What you will do: Using the SARIMA_CHECK help page below, decide whether each statement agrees with it: (a) a missing mean is treated as zero; (b) the phi parameters are listed starting with the highest lag; (c) a period value of 12 stands for annual. For each, answer yes or no and quote the deciding words.

# SARIMA_CHECK - Check parameters' values for model stability

Examines the model's parameters for stability constraints (e.g. stationarity, invertibility, causality, etc.).

## Syntax

SARIMA_CHECK(mean, sigma, d, phi, theta, period, sd, sPhi, sTheta)
mean
is the ARMA model mean (i.e. mu). If missing, mean is assumed to be zero.
sigma
is the standard deviation value of the model's residuals/innovations.
d
is the non-seasonal difference order.
phi
are the parameters of the non-seasonal AR model component AR(p) (starting with the lowest lag).
theta
are the parameters of the non-seasonal MA model component (i.e. MA(q)) (starting with the lowest lag).
period
is the number of observations per one period (e.g. 12=Annual, 4=Quarter).
sd
is the seasonal difference order.
sPhi
are the parameters of the seasonal AR model component AR(p) (starting with the lowest lag).
sTheta
are the parameters of the seasonal MA model component (i.e. MA(q)) (starting with the lowest lag).

## Remarks

1. The underlying model is described here.
2. The time series is homogeneous or equally spaced.
3. SARIMA_CHECK checks if $\sigma\gt 0$ and if all the characteristic roots of the underlying ARMA model fall outside the unit circle.

Stored entries:
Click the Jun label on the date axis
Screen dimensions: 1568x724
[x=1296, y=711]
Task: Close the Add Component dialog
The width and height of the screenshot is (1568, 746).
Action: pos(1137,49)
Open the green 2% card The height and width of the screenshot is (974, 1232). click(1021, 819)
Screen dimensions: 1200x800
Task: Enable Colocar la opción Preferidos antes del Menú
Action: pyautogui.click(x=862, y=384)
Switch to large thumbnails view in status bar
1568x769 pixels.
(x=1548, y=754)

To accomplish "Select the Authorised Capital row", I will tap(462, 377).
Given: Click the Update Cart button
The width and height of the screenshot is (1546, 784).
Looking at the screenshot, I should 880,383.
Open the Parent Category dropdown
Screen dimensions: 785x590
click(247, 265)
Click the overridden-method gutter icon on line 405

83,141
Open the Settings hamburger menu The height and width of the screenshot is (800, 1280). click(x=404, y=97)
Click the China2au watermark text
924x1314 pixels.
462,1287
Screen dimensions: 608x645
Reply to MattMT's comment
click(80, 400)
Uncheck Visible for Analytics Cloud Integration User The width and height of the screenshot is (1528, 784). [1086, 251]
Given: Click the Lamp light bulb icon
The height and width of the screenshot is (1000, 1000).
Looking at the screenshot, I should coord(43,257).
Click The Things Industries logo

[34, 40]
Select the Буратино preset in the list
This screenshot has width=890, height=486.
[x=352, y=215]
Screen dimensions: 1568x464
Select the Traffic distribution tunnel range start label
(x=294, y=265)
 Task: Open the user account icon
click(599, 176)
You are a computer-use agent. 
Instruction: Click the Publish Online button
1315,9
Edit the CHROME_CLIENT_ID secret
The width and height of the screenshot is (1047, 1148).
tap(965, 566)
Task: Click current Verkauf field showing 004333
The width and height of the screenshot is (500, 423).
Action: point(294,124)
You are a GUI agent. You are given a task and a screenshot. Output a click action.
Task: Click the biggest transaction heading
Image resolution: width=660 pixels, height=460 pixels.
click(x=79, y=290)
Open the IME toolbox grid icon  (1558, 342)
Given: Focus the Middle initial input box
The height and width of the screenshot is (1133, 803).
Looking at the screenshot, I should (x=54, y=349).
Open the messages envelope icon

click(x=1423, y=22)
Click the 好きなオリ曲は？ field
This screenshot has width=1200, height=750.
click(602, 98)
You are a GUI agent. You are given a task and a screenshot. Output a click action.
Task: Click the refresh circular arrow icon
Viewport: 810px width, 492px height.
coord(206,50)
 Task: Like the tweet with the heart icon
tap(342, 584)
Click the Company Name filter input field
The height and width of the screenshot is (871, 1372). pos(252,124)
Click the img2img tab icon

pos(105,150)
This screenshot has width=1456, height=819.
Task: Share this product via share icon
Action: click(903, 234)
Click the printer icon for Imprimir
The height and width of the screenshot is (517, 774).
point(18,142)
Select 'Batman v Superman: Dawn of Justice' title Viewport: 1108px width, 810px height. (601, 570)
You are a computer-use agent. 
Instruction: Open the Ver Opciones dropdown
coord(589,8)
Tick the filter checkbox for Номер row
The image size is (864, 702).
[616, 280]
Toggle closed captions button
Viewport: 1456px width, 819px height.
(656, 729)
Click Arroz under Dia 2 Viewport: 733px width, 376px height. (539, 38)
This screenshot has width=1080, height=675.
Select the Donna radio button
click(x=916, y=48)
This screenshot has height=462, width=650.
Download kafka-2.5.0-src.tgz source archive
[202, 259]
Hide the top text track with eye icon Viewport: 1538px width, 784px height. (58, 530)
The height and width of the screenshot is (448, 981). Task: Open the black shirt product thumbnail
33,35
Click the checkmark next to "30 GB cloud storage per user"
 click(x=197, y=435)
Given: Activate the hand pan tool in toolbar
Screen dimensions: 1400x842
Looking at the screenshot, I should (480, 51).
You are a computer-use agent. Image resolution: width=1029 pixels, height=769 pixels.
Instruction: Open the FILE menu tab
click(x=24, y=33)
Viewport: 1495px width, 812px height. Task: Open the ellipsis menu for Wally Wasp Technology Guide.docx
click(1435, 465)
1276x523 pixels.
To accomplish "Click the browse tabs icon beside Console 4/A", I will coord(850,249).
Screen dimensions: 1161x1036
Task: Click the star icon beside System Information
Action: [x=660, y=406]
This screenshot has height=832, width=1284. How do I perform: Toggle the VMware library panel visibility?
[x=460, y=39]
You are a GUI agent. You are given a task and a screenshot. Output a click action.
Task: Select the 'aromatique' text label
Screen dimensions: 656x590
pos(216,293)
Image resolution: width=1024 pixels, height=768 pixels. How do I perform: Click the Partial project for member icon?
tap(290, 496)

Answer for this exercise:
(a) Yes: "If missing, mean is assumed to be zero."
(b) No: "(starting with the lowest lag)"
(c) Yes: "12=Annual"